LOC Reception of MM books-a

On July 5, 2016, Dr. Taru Spiegel, Reference Specialist of the European Division of the Library of Congress in Washington D.C., received John Schwartz to transmit two recent books with love stories written by Maarten Maartens, a nineteenth-century Dutch author writing in English. Maarten Maartens, alias Joost Marius Willem van der Poorten Schwartz  (1858-1915) – a great-uncle of John Schwartz – wrote 13 novels and four volumes of short stories in English and became very famous with it. Ted Roosevelt received him – and his daughter – at the White House in 1907. He received an honorary degree at Western University in Pittsburg in 1907 and a similar award together with Thomas Hardy at Aberdeen University in Scotland in 1905. He lived in Doorn in the center of The Netherlands but frequently traveled to England to mingle with other well-known literary authors and critics, who became close friends.

The books transmitted were entitled “At Home and Abroad – Stories of Love”, a collection of 33 short stories Maarten Maartens published in various reputable magazines and compiled by Dr. Bouwe Postmus on behalf of the Maarten Maartens Foundation in Doorn, and “Maarten Maartens Rediscovered – Part II – His Best Short Stories” by John Schwartz. The latter is a summarization of the four volumes of short stories which Maarten Maartens published with various reputable English, American, and German publishing houses.

In November 2015, the LOC formally received “Maarten Maartens Rediscovered – Part I,” by John Schwartz, which is a summarization of Maarten Maartens’ 13 novels.

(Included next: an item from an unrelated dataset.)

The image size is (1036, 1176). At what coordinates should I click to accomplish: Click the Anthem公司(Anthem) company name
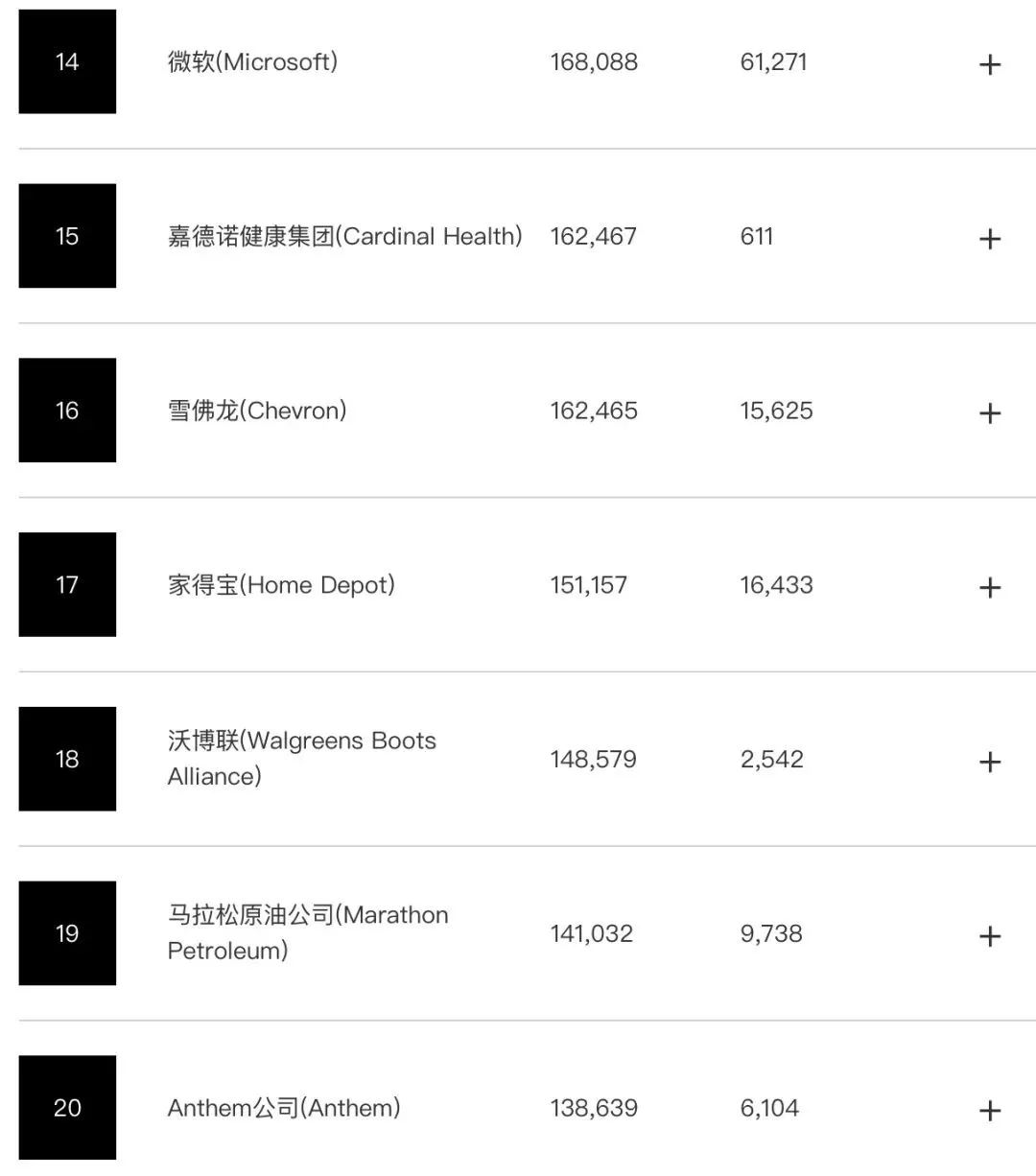284,1108
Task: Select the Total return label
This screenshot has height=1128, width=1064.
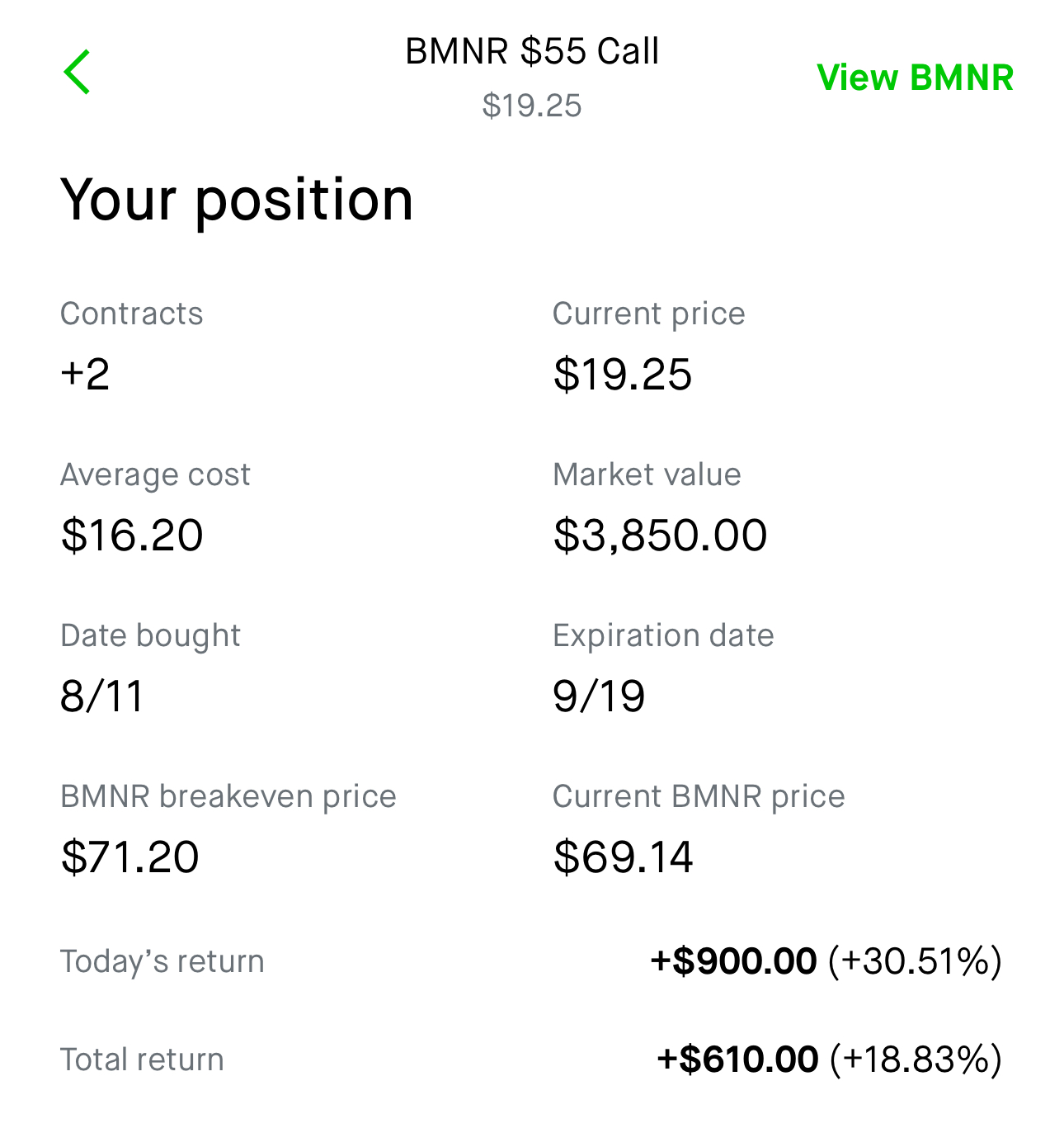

Maarten Maartens Cover MM1a

These summarizations  contain much of Maarten Maartens’ own writing to give readers a flavor of the author’s outstanding talent. The same method was followed in the summarization of the short stories, although a few were so well written that they are fully reproduced. The LOC was particularly pleased to add the book by Bouwe Postmus to their Maarten Maartens collection because it was new material.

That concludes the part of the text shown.